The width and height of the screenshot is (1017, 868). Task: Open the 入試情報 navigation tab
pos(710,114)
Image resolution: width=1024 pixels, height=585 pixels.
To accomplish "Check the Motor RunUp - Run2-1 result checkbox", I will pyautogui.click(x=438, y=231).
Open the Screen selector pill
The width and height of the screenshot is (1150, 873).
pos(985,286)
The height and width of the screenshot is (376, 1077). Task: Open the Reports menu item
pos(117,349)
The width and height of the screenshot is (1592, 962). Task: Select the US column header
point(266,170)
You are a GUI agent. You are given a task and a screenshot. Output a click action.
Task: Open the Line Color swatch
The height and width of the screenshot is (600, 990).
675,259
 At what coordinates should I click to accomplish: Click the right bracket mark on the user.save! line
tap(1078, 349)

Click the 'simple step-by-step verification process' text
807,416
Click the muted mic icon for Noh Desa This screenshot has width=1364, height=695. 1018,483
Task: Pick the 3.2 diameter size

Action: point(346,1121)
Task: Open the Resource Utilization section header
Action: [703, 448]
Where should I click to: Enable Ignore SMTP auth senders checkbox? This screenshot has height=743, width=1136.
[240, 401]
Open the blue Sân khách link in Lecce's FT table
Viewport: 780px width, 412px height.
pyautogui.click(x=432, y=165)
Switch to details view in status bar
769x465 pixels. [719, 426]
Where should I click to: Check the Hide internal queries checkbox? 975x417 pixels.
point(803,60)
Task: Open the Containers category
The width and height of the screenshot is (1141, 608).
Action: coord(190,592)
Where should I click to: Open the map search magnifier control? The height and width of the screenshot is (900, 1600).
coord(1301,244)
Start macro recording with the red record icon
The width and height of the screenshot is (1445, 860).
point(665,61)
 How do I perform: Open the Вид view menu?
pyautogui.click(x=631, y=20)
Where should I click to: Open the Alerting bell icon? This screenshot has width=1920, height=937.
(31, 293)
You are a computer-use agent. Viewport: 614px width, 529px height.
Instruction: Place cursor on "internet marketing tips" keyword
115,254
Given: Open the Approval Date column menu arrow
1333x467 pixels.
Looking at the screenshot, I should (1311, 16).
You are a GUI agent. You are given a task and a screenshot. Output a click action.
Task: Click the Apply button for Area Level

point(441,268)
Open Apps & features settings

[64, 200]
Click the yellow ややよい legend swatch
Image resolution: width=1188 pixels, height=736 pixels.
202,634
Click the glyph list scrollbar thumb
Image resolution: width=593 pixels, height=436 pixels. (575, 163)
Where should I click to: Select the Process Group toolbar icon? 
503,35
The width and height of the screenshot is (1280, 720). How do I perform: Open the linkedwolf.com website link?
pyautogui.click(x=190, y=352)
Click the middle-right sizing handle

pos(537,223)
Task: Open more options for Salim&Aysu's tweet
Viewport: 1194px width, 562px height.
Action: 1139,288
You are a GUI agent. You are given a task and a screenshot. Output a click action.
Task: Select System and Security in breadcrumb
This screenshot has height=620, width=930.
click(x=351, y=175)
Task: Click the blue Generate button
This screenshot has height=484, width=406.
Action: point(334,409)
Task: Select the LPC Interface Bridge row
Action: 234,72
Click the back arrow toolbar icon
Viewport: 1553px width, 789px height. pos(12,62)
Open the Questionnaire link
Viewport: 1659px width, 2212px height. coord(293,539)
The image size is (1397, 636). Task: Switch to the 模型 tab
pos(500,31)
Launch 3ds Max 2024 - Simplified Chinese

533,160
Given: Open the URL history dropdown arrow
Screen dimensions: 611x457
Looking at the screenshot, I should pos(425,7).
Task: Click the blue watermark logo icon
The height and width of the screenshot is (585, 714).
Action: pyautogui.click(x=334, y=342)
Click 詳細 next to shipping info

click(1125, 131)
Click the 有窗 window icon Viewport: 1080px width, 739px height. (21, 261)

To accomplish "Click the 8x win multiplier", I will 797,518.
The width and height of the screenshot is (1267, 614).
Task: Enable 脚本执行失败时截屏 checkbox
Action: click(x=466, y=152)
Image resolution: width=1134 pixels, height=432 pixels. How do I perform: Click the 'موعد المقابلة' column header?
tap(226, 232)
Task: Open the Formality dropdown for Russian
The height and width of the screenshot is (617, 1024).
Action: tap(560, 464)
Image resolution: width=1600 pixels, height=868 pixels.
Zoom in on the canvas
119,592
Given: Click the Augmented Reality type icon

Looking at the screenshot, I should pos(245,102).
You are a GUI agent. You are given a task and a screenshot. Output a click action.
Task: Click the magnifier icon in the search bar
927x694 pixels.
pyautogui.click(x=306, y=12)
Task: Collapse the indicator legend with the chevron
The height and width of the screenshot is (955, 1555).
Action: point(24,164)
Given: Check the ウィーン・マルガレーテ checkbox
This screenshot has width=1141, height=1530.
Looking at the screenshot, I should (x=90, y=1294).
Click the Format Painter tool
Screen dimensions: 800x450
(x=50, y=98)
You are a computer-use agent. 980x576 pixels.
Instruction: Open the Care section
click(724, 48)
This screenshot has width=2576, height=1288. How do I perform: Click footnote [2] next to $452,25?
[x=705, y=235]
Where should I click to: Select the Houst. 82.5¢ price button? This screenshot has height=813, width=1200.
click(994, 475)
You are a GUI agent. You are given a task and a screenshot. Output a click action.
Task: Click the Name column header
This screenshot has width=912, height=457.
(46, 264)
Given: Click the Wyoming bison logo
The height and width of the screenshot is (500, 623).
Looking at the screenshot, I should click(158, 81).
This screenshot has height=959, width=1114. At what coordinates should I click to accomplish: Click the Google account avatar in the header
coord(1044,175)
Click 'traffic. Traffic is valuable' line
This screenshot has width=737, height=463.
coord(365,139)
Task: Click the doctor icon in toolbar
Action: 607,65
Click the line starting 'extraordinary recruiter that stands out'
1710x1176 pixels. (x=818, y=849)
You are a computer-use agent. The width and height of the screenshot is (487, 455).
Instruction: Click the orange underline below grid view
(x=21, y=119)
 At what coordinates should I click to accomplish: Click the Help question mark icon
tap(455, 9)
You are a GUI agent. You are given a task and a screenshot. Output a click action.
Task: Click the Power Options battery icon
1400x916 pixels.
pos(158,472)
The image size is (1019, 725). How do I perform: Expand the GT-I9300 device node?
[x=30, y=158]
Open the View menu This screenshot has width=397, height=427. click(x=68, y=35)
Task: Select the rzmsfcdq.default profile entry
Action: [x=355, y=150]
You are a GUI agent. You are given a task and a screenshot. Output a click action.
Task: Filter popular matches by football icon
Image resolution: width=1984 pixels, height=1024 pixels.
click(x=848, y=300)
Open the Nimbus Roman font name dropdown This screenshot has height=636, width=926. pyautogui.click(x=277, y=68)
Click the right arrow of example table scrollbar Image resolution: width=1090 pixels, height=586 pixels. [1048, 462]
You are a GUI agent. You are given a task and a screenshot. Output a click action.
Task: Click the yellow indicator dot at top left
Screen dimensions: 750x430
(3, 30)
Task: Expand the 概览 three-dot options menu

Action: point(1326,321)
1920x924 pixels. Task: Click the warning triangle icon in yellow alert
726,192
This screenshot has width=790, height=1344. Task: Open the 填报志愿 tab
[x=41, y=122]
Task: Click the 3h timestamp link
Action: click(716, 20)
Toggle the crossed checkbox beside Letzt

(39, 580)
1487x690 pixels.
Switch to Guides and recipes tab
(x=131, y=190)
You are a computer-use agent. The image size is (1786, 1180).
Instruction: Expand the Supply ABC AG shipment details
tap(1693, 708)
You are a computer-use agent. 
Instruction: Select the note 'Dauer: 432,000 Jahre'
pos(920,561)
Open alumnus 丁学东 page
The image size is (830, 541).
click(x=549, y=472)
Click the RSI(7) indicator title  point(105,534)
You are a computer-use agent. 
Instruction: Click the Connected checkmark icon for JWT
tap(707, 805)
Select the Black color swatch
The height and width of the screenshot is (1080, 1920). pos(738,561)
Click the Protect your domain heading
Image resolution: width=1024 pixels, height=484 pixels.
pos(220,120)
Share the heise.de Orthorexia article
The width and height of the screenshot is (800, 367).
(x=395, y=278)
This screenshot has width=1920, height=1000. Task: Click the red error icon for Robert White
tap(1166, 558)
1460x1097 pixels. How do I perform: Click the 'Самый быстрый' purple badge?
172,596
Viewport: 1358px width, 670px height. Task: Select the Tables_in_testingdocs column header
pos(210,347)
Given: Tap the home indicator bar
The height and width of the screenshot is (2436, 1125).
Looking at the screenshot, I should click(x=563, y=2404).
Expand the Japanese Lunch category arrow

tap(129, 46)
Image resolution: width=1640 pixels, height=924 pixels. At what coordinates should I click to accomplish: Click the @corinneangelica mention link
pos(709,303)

************

▶ **TASK TO COMPLETE**
Search the records for the string "with" and, wherever a line contains it, please copy that line.

▶ **ANSWER TO THIS TASK**
Start macro recording with the red record icon
Task: Collapse the indicator legend with the chevron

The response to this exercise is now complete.